Great post – thank you. For some reason the link to the book just opens Amazon for me – just me? There are lots of “mindset,” books and I don’t want to pick the wrong one!
It works for me. Try this link: https://amzn.to/2kIAf87
Way to go, Mazzy!! Emphasizing the “growth mindset” at this age is so so so important! I’m a chemistry professor and teach freshman introductory chemistry, and to say learning these skills of hard work and question interpretation over being “smart” is so invaluable. I can see a clear difference in students who are willing to put work in and learn versus memorize and repeat back information. These skills will only help her as she moves on in her schooling!
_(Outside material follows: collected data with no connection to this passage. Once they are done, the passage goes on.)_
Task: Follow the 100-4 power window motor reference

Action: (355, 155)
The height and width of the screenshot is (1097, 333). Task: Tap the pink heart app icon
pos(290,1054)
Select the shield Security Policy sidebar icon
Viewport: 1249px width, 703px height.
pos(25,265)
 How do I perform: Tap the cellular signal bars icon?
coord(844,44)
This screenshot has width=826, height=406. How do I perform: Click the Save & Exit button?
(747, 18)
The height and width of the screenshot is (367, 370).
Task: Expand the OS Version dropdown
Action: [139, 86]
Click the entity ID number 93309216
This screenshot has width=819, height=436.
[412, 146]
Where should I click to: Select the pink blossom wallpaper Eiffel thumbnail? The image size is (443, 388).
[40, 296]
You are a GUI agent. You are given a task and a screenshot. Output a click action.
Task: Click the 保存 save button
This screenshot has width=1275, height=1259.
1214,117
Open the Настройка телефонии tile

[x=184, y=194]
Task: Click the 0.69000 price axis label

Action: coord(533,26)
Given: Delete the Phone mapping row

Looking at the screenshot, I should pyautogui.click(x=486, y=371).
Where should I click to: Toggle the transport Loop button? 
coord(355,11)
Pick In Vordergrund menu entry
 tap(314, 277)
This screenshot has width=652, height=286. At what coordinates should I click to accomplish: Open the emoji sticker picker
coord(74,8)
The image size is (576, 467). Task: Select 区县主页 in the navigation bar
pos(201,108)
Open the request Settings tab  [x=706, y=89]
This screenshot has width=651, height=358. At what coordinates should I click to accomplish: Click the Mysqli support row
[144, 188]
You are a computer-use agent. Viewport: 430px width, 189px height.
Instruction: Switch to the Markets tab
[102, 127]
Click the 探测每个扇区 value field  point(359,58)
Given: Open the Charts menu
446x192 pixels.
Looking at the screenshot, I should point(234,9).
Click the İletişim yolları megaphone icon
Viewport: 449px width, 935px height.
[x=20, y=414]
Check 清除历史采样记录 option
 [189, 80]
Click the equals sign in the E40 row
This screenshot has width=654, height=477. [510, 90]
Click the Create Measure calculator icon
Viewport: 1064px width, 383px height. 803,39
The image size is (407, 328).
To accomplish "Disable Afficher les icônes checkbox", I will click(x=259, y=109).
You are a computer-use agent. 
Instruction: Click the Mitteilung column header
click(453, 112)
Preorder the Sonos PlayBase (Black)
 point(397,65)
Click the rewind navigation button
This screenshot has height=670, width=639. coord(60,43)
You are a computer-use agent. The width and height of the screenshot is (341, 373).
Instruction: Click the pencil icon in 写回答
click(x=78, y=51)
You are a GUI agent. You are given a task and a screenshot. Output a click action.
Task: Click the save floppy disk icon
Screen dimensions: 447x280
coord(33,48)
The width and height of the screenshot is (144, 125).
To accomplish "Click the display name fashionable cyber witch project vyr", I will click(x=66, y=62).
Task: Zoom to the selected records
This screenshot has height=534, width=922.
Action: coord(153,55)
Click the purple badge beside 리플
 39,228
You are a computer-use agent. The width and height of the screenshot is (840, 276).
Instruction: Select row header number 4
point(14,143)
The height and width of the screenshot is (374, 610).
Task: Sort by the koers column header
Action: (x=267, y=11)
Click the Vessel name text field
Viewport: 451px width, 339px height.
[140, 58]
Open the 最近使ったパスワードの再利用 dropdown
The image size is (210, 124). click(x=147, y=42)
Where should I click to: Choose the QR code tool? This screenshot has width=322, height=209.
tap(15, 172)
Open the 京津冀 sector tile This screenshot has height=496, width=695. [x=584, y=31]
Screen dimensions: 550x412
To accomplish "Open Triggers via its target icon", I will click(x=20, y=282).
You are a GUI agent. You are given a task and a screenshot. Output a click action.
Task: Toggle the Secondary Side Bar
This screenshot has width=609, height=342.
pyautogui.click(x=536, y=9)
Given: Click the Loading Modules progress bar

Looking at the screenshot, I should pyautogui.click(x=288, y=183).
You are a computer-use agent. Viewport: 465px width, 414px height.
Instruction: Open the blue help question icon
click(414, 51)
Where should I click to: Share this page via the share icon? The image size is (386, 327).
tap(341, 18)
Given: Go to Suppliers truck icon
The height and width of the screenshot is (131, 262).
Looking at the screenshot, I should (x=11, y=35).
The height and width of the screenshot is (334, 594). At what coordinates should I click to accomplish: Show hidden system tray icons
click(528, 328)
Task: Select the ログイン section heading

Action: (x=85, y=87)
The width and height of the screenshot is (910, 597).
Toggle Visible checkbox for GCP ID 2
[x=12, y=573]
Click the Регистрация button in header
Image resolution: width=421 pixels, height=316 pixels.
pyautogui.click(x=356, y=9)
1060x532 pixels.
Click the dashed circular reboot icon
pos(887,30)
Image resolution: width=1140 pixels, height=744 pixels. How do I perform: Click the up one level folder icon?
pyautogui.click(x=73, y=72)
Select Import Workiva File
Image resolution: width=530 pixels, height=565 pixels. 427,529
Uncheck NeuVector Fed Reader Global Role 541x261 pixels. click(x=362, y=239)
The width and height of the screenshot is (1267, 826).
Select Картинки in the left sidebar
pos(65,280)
As a kindergarten-5th grade learning support teacher in PA, I have to know How to teach reading and math for all grade levels. There is a significant jump from 2nd grade reading and math to 3rd grade. We define it as moving from “learning to read” to “reading to learn” and this applies to math as the rigor of math word problems arise. Students are pushed and expected to work independently using and demonstrating 3 different processes to get to the same answer. It is definitely difficult and even as teachers, we question if we actually understand what we are teaching some days. Ultimately, we want to see students working hard and not giving up so they can carry that into the real world. Although, there is an extreme downfall to not knowing the basics. Like you explained with Mazzy, sometimes the basics are so simple but they just don’t stick. Some kids just need more time, but if there is anything that I’ve seen to be helpful to all students, it’s knowing their math facts and how number relationships work. I hope Mazzy starts 4th grade a strong confident student and props to you for supporting her success and seeking resources to help!
I have done third grade twice so far, my oldest did not have problems with grades, but, she developed anxiety
and had a rough year socially, I am glad to say with the help of counseling, she is a happy 11 year old about to start Middle School (P.S. I am totally not ready) My middle, who just finished third grade, Caelyn did so well in K-2 I thought 3rd would be a breeze, then she tested gifted in math. That’s when we found out why the other grades were a breeze, she didn’t have to try hard. She fought on homework, her grades were terrible, she was disorganized, stubborn and then to top it off, she started getting an attitude with the teacher! We took her to see a specialist, and found she has ADHD. Once we figured that out, 4th quarter was SO MUCH BETTER! All A’s and B’s, and while the attitude at home has improved a little (was told I was lucky to have a 9 year old teenager) her attitude and outlook at school was so much better! I think 3rd grade is a transition year, and we just have to try not to pull our hair out and help them through the best we can. My youngest, Christian, will start Kindergarten in August, so one more to go! Keep doing what you are doing, the kids will be great!
I need to have this growth mindset. My Third Grader son and I are in the same predicament about having to fight over homework and studying every night. Third Grader has been the hardest so far that I had to switch him to another school that had more supportive teachers and more accommodating culture to get my son to be more engaged in class work. He is a smart boy, but it seems that his motivation to learn is off.